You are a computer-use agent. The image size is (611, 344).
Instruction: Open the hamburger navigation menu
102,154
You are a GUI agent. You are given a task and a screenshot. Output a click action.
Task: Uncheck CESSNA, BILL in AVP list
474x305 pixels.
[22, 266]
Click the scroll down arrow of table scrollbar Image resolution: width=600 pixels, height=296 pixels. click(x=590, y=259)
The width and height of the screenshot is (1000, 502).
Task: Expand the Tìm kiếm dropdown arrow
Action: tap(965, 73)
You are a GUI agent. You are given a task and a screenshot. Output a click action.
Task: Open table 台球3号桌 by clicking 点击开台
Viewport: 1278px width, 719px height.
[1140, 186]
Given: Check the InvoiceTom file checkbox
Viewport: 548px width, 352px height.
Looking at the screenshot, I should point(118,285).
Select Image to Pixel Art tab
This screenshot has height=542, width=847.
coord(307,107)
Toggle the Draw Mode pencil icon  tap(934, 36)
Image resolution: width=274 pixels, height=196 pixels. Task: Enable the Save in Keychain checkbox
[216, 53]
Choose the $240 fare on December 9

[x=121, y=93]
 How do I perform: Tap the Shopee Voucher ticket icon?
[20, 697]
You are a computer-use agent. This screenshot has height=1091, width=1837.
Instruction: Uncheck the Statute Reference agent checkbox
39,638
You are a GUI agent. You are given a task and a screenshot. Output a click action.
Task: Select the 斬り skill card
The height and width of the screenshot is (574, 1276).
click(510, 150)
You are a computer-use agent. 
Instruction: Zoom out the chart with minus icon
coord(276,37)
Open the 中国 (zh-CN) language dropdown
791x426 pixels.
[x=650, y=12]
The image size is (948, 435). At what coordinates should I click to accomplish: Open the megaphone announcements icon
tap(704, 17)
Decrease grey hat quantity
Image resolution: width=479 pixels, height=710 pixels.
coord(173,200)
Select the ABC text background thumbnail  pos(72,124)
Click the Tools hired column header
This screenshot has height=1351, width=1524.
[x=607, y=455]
####
Action item: Each record above needs to be set down again, word for word.

Result:
You are a computer-use agent. The image size is (611, 344).
Instruction: Open the hamburger navigation menu
102,154
You are a GUI agent. You are given a task and a screenshot. Output a click action.
Task: Uncheck CESSNA, BILL in AVP list
474x305 pixels.
[22, 266]
Click the scroll down arrow of table scrollbar Image resolution: width=600 pixels, height=296 pixels. click(x=590, y=259)
The width and height of the screenshot is (1000, 502).
Task: Expand the Tìm kiếm dropdown arrow
Action: tap(965, 73)
You are a GUI agent. You are given a task and a screenshot. Output a click action.
Task: Open table 台球3号桌 by clicking 点击开台
Viewport: 1278px width, 719px height.
[1140, 186]
Given: Check the InvoiceTom file checkbox
Viewport: 548px width, 352px height.
Looking at the screenshot, I should point(118,285).
Select Image to Pixel Art tab
This screenshot has height=542, width=847.
coord(307,107)
Toggle the Draw Mode pencil icon  tap(934, 36)
Image resolution: width=274 pixels, height=196 pixels. Task: Enable the Save in Keychain checkbox
[216, 53]
Choose the $240 fare on December 9

[x=121, y=93]
 How do I perform: Tap the Shopee Voucher ticket icon?
[20, 697]
You are a computer-use agent. This screenshot has height=1091, width=1837.
Instruction: Uncheck the Statute Reference agent checkbox
39,638
You are a GUI agent. You are given a task and a screenshot. Output a click action.
Task: Select the 斬り skill card
The height and width of the screenshot is (574, 1276).
click(510, 150)
You are a computer-use agent. 
Instruction: Zoom out the chart with minus icon
coord(276,37)
Open the 中国 (zh-CN) language dropdown
791x426 pixels.
[x=650, y=12]
The image size is (948, 435). At what coordinates should I click to accomplish: Open the megaphone announcements icon
tap(704, 17)
Decrease grey hat quantity
Image resolution: width=479 pixels, height=710 pixels.
coord(173,200)
Select the ABC text background thumbnail  pos(72,124)
Click the Tools hired column header
This screenshot has height=1351, width=1524.
[x=607, y=455]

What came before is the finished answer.